Voiced by the hilarious Tony Hale, Forky is the newest, strange addition to the main Toy Story cast.
A neurotic trash-obsessed spork composed of leftover arts and crafts supplies is at this film’s core, and he is glorious!
Woody is determined to keep Forky safe for Bonnie’s well-being and that all goes to hell when shortly thereafter, Forky flings himself out the window of the family’s RV in his lifelong quest for trash. Woody flies out right behind him and promises the rest of the crew he’ll meet them at the next rest stop down the road.
The rest of the story takes place in a small town featuring an RV park also currently hosting a carnival; the film features a new batch of toys to meet and fall in love with. Among the standouts are: Keanu Reeves’ Duke Caboom, Canada’s own heartthrob Evil Kenevil; the duo of carnival toys, Ducky and Bunny voiced by the hilarious Key and Peele; and Gabby Gabby (Christina Hendricks) as the big baddie this time, who is more a product of rejection and insecurity than the villain she appears to be. Returning are Bo Peep and her trio of sheep who have Mad Max’d their way through life since leaving Andy’s sister’s life and are much more fleshed out and interesting this time around.

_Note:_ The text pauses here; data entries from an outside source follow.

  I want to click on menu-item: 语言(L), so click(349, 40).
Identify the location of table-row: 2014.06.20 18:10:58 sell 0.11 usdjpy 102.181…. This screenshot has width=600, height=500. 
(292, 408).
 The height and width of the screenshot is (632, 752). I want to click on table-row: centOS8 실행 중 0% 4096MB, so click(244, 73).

The film, like is customary of every other Toy Story, features tender, heartwarming moments that will definitely have those in the audience well-up. I myself was tearing up a mere 10 minutes into the ordeal. The film also boasts the unwavering, sharp and smart sense of humor featured throughout most of the other films. Pixar reminds us time and time again that animated films aimed at children don’t need to be dumbed down in theme, intelligence or emotion.

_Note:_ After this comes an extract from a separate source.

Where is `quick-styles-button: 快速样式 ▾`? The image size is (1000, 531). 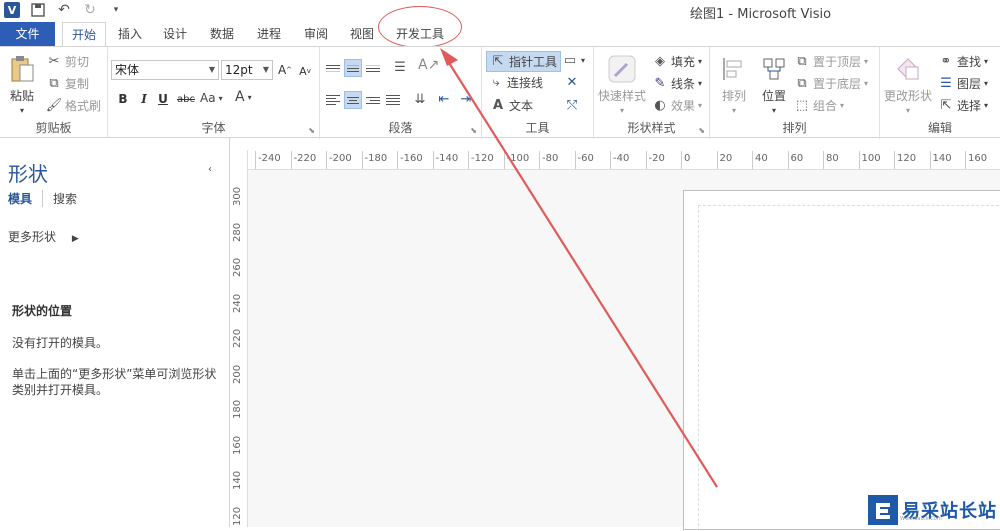 quick-styles-button: 快速样式 ▾ is located at coordinates (622, 84).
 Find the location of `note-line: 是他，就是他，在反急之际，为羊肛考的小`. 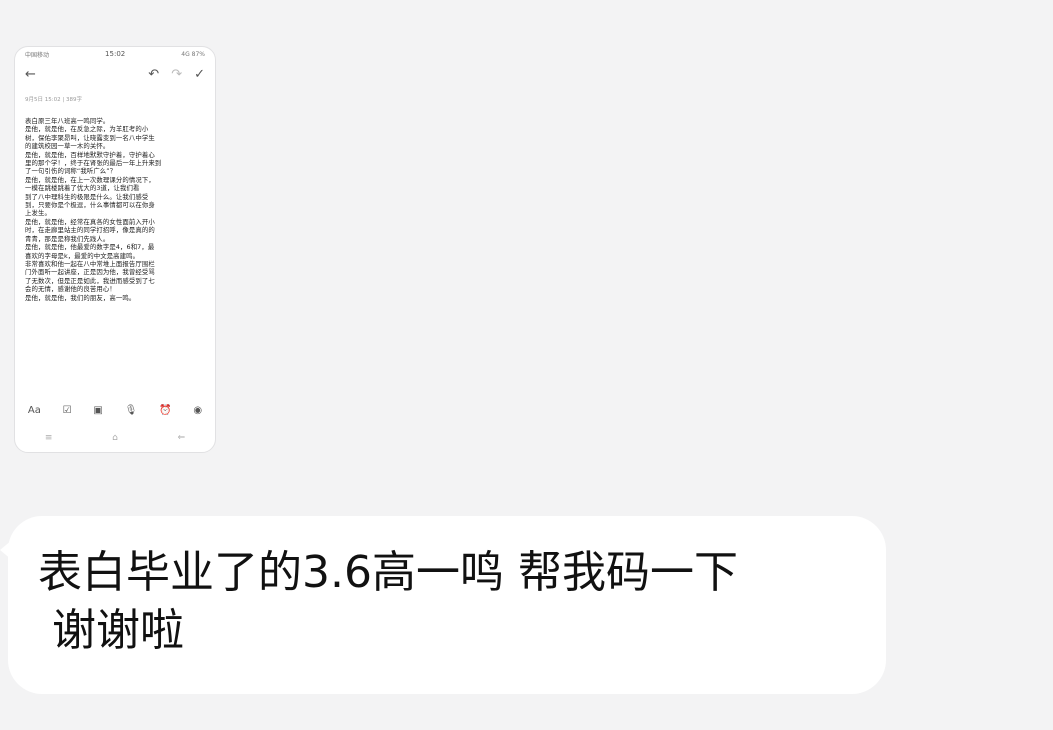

Toy Story 4 navigates the line between emotion and humor incredibly well letting every sentimental moment hit its climax, and letting each joke and comedic bit hit their mark without overstaying their welcome. It also does a great job of not pandering or succumbing to overused slapstick tropes and things like fart humor or cultural references to get a cheap laugh. Pixar’s been in the game long enough to know what works and what doesn’t. And though some aspects of the film seemed a bit rushed, especially towards the end, the pacing is pretty consistent and faultless up until then. The plot is also smarter than it leads you to believe, halfway through the movie I thought I knew what would come next but the film continued to lead me in directions I didn’t always expect.
The last major point I’d like to hit, is just how beautiful Toy Story 4 looks. To restate, Pixar has been doing this for a long time, and the dedication and resources they put into making their films look their best really shows here. There were moments during the film where the animation and lighting effects were so well-crafted and detailed that I would forget entirely I was watching something designed and animated entirely on a computer. The textures, the lighting, the facial expressions, the character models and movements; everything is executed flawlessly and Toy Story 4 is easily the best looking movie from the studio so far.

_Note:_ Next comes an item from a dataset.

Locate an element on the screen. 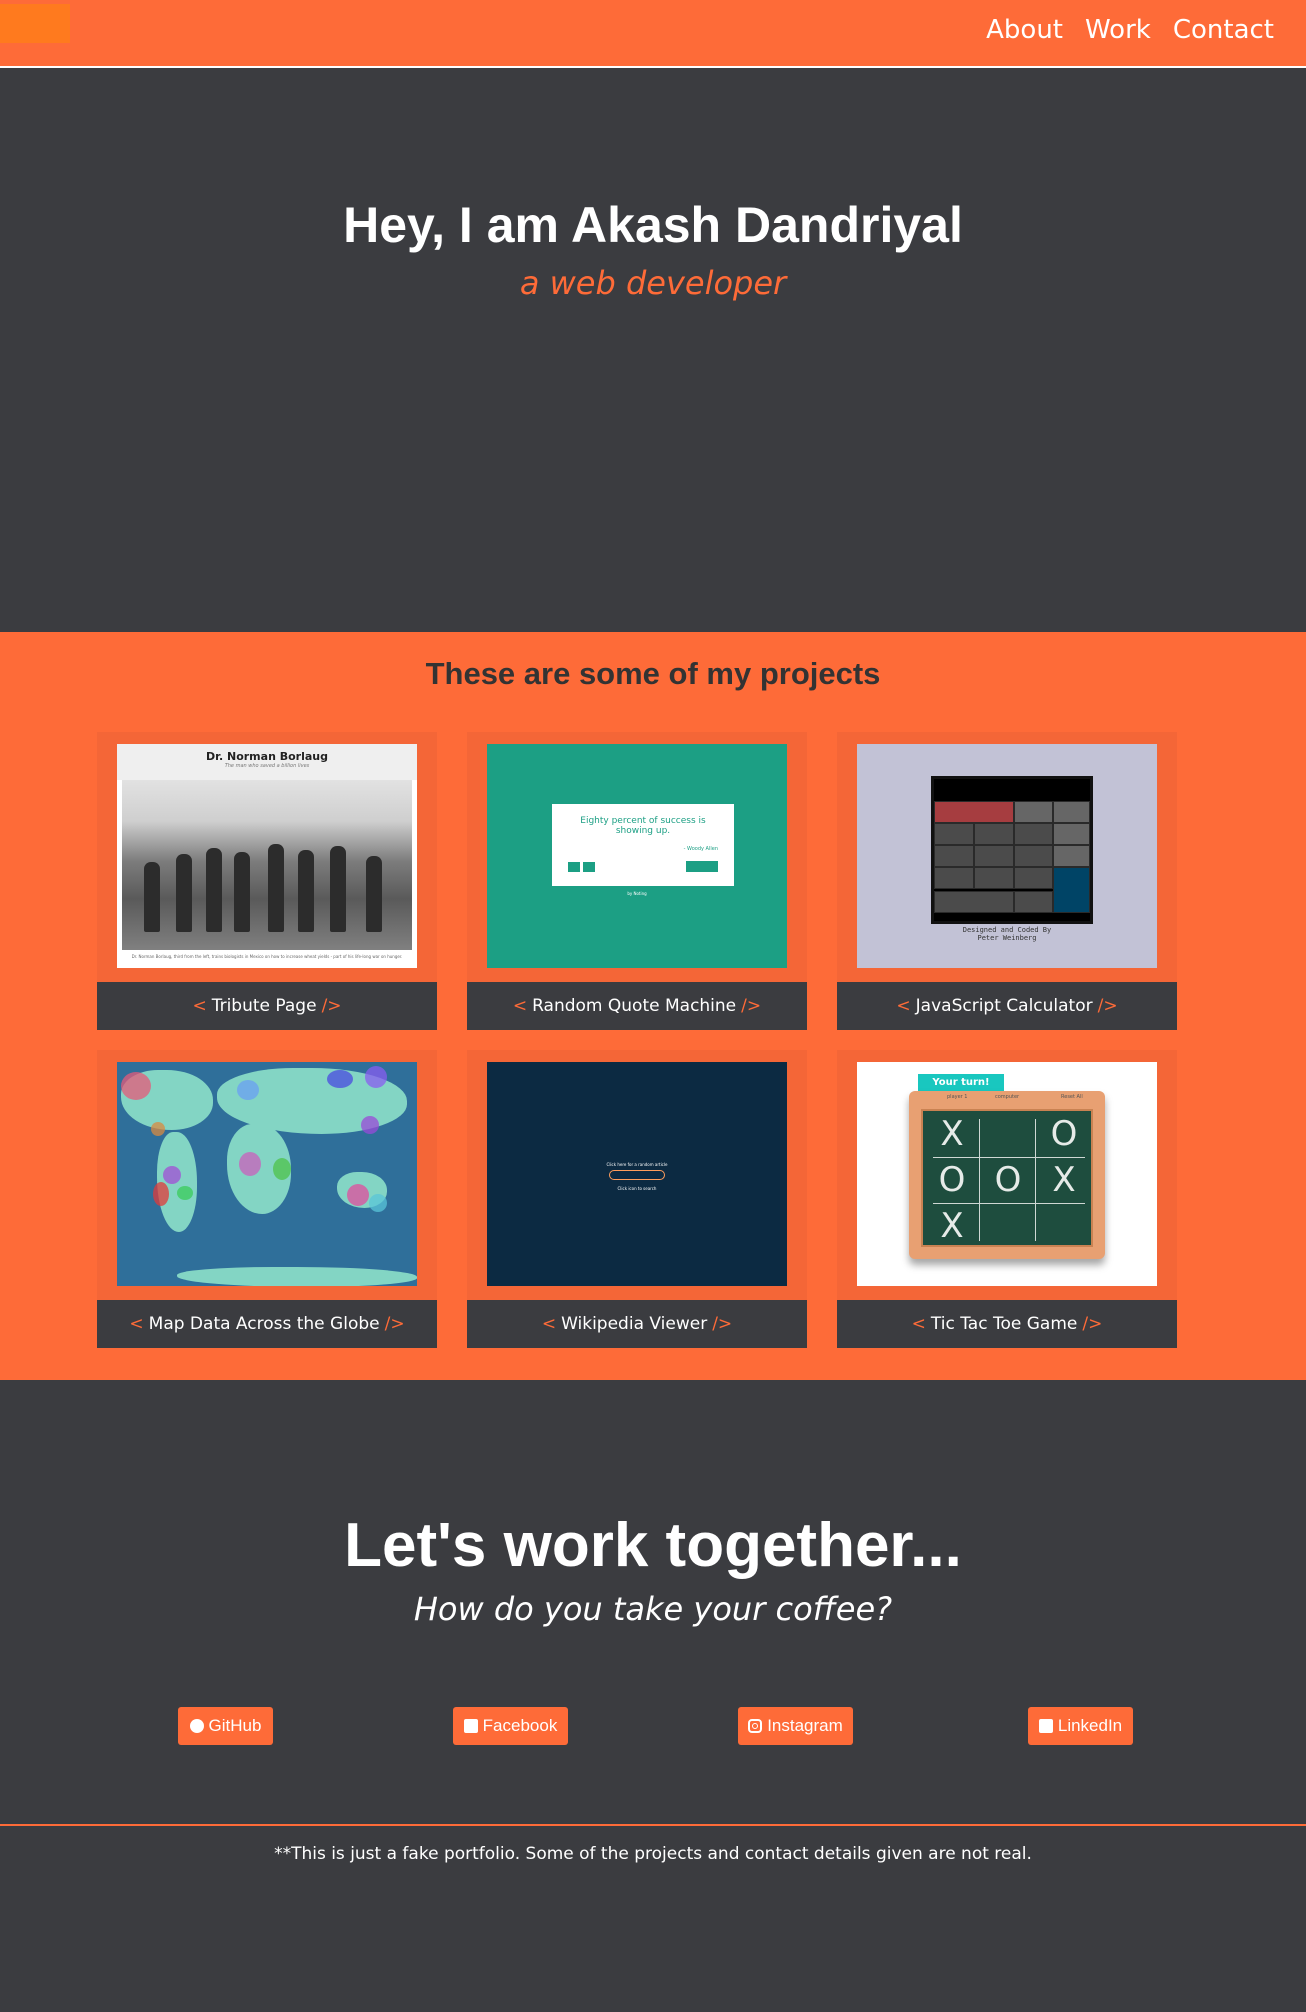 The width and height of the screenshot is (1306, 2012). facebook-button: Facebook is located at coordinates (510, 1726).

I genuinely loved this movie. Even if it is my least favorite of the four, it’s not by too wide of a margin and is also not enough to discredit everything this film gets right. As a franchise, Toy Story is perhaps the most iconic, widely-acclaimed series of animated films ever and Toy Story 4 truly meets the level of excellence set by its predecessors. Funny, beautiful and heartwarming, it’s another home-run for Pixar and the perfect ending (hopefully, but we’ll see) to their crown jewel of a franchise.